Non-invasive estimation of hematocrit would render the oximetry technique truly non-invasive. As hematocrit factors in as Hct(1 − Hct) in the L-M model, a solution from T2 relaxation alone is difficult due to the possibility of multiple values being estimated. Recent studies have demonstrated the potential to estimate hematocrit and oxygen saturation from T1 measurements [43], and have also proposed a combination of T1 and T2 measurements for joint estimation of hematocrit and O2 saturation [40]. Incorporating these features may lead to a truly non-invasive oximetry technique, but is outside the scope of the current work.

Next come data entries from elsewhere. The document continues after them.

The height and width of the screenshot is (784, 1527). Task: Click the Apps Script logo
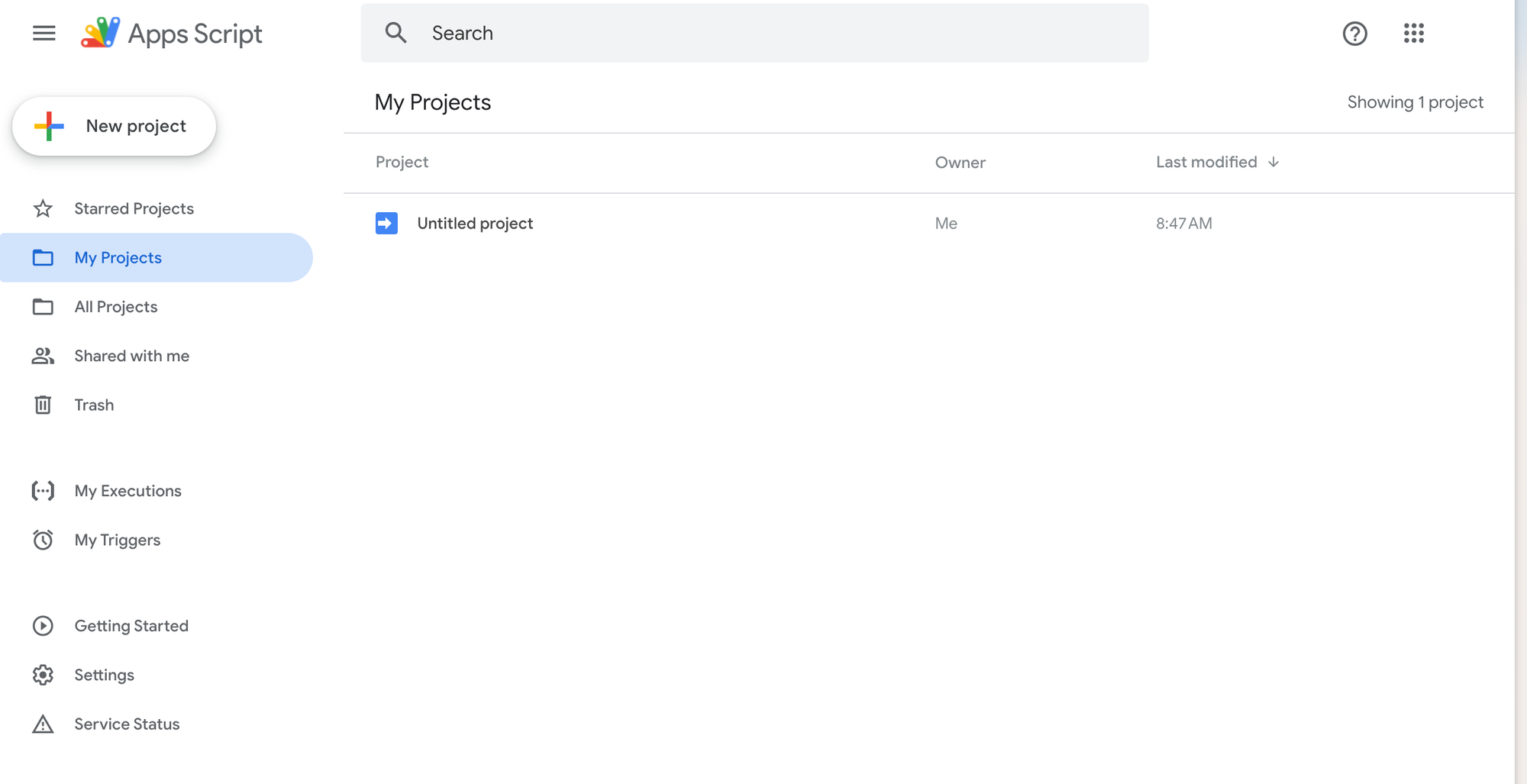[x=101, y=34]
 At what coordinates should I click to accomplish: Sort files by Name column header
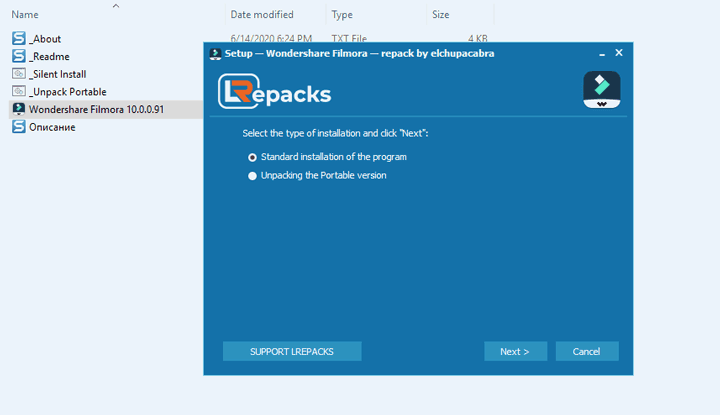click(x=25, y=15)
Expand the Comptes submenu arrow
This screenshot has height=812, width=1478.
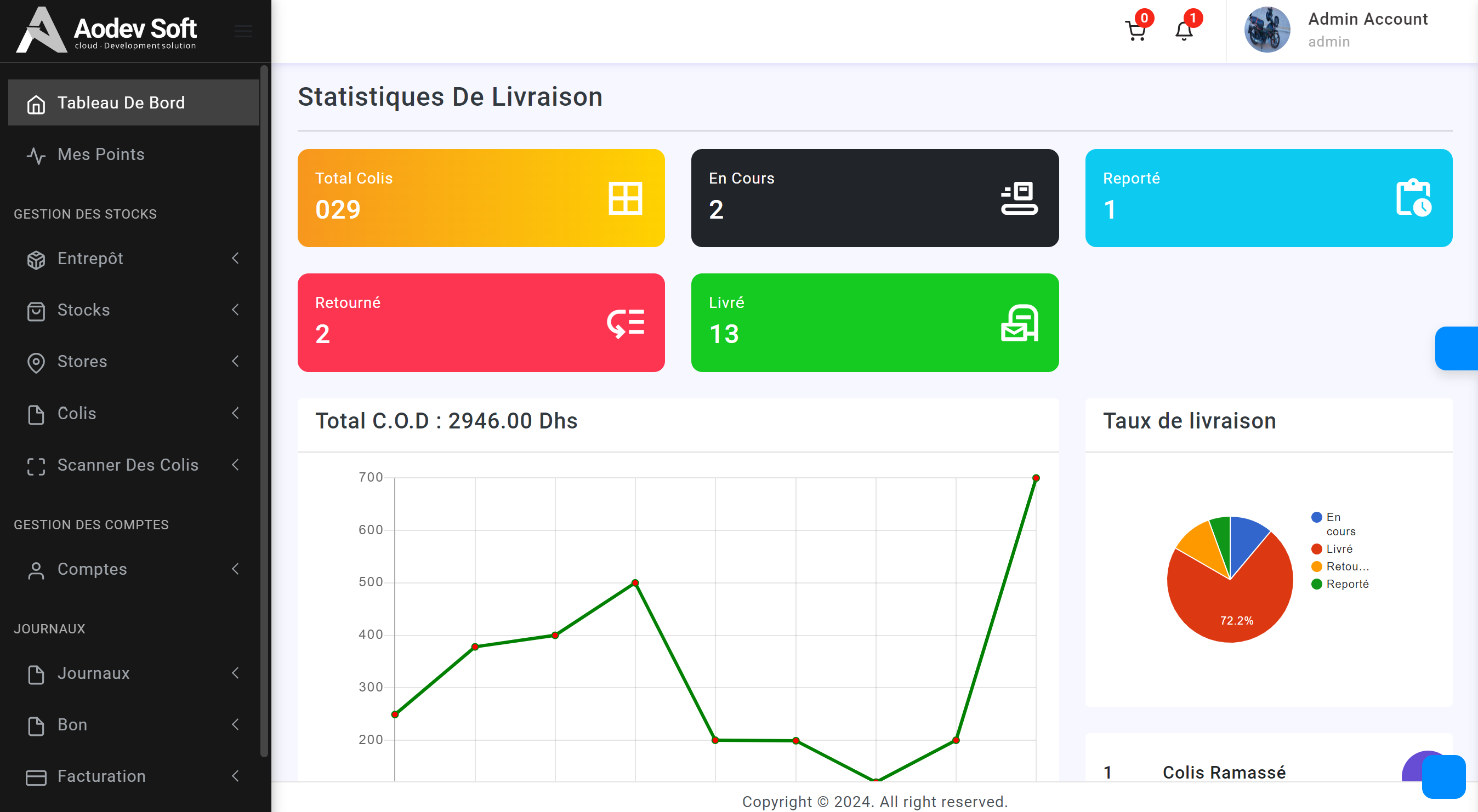coord(235,569)
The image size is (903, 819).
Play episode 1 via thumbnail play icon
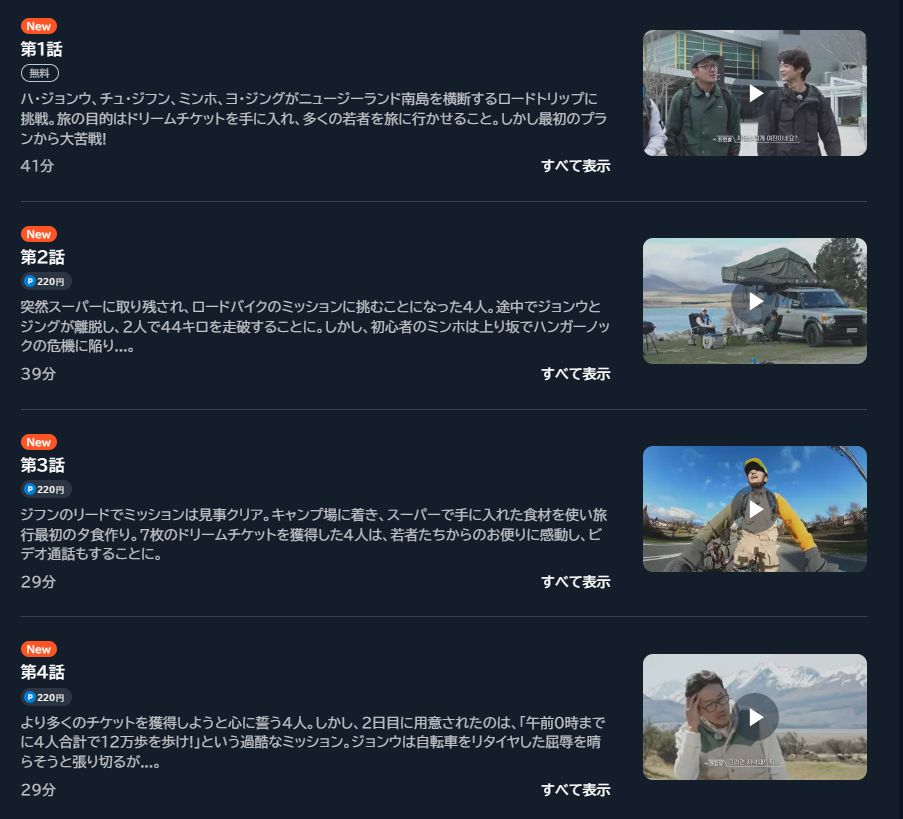(755, 93)
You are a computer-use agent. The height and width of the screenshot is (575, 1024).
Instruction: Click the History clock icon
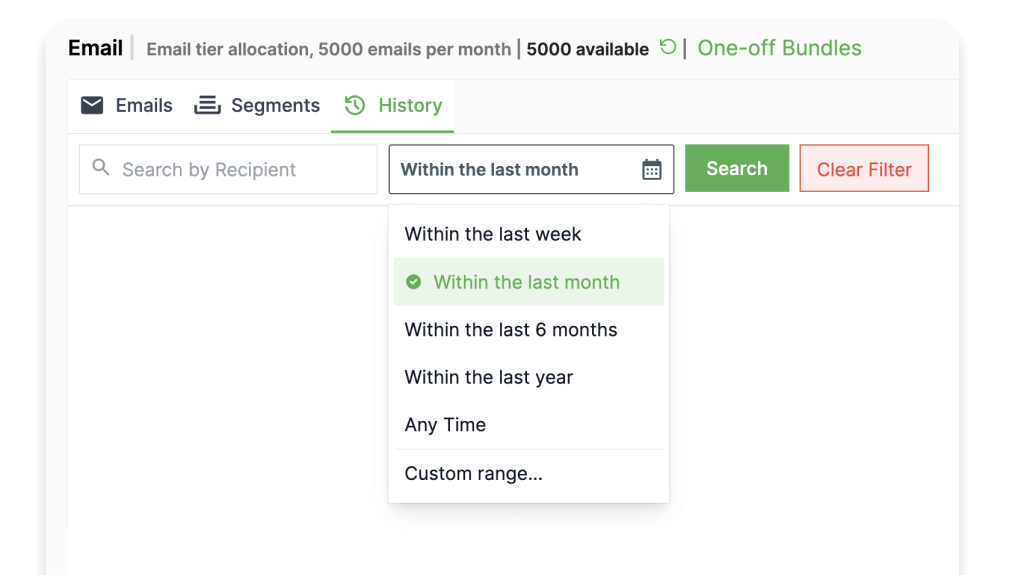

The clinical application of this technique would be especially valuable in heart failure, pulmonary hypertension, and congenital heart disease patients, who may present under different hemodynamic and metabolic states, and altered blood magnetic properties than the normal population. The present study focused on an animal hypoxemia model with normal cardiovascular anatomy. Animal models of intra- and extra-cardiac shunts could also be useful to help establish the performance of the technique under conditions that may be found in a congenital heart disease population.